Task
Keep the wording of every entry exactly as it is while leaving the pictures out of your copy.

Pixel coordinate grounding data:
⁂
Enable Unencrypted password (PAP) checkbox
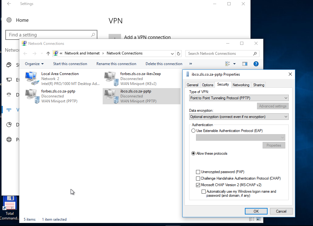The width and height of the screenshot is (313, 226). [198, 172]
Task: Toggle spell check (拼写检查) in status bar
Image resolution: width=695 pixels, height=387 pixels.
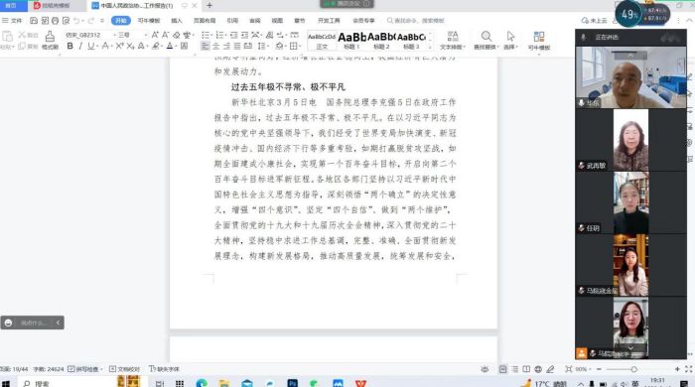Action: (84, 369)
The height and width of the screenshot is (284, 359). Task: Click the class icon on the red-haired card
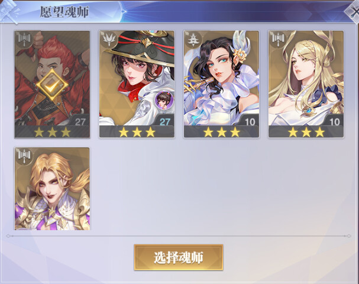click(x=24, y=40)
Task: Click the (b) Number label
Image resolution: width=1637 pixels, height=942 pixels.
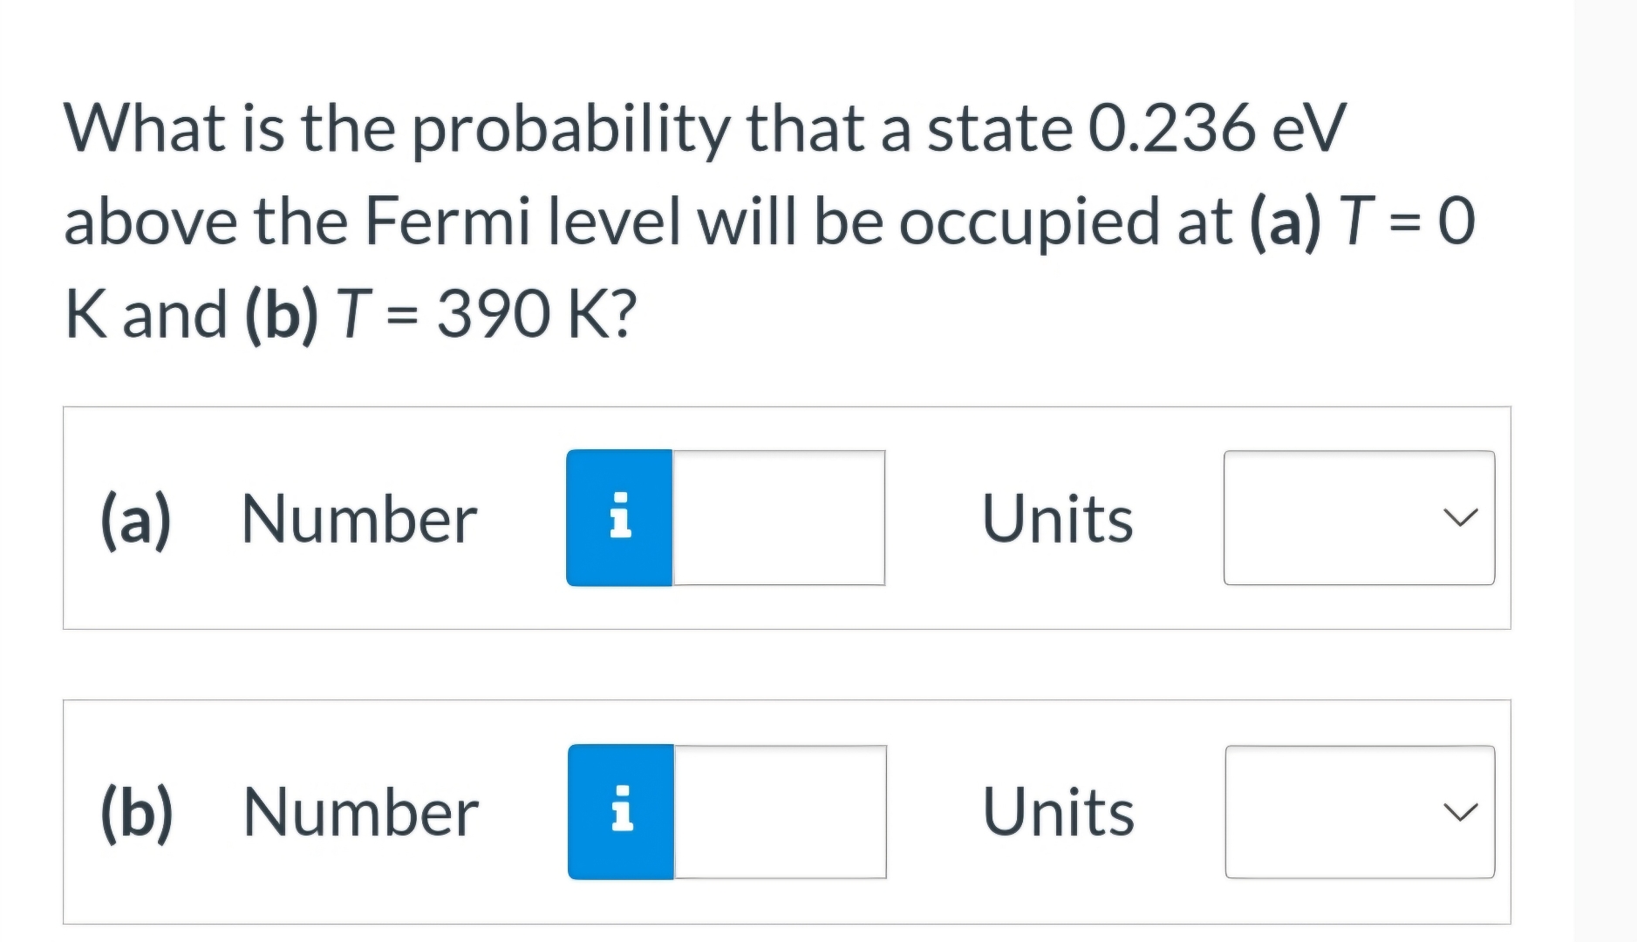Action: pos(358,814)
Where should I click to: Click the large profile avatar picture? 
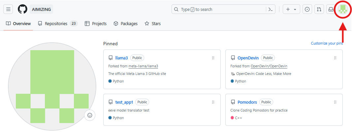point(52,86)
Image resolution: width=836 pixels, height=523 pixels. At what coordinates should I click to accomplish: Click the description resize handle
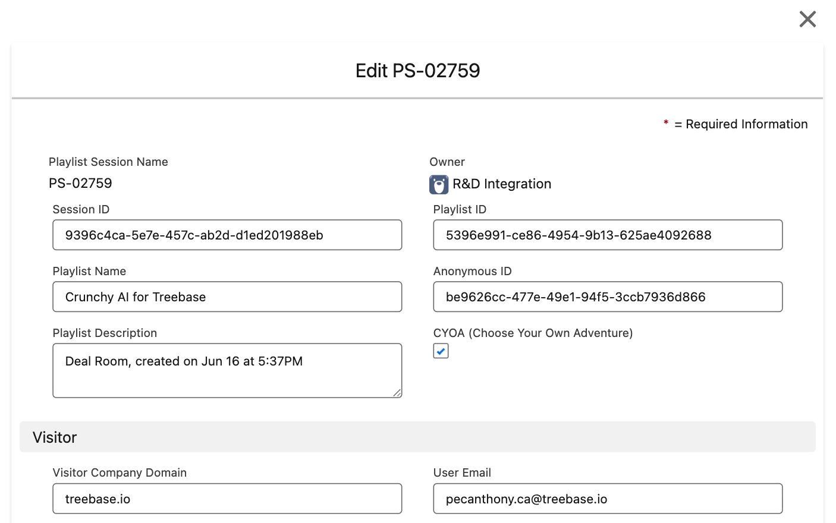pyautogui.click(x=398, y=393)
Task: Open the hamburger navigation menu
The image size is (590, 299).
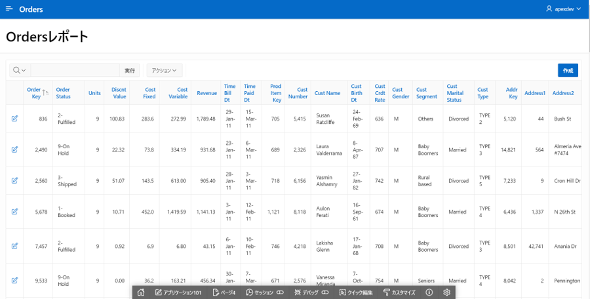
⁂
Answer for this exercise
Enable Unencrypted password (PAP) checkbox
The width and height of the screenshot is (313, 226). [198, 172]
Task: Toggle spell check (拼写检查) in status bar
Image resolution: width=695 pixels, height=387 pixels.
Action: (84, 369)
The height and width of the screenshot is (284, 359). Task: Click the class icon on the red-haired card
click(x=24, y=40)
Task: Click the (b) Number label
Image resolution: width=1637 pixels, height=942 pixels.
Action: pos(358,814)
Where should I click to: Click the large profile avatar picture? 
point(52,86)
Image resolution: width=836 pixels, height=523 pixels. At what coordinates should I click to accomplish: Click the description resize handle
pyautogui.click(x=398, y=393)
Task: Open the hamburger navigation menu
The image size is (590, 299).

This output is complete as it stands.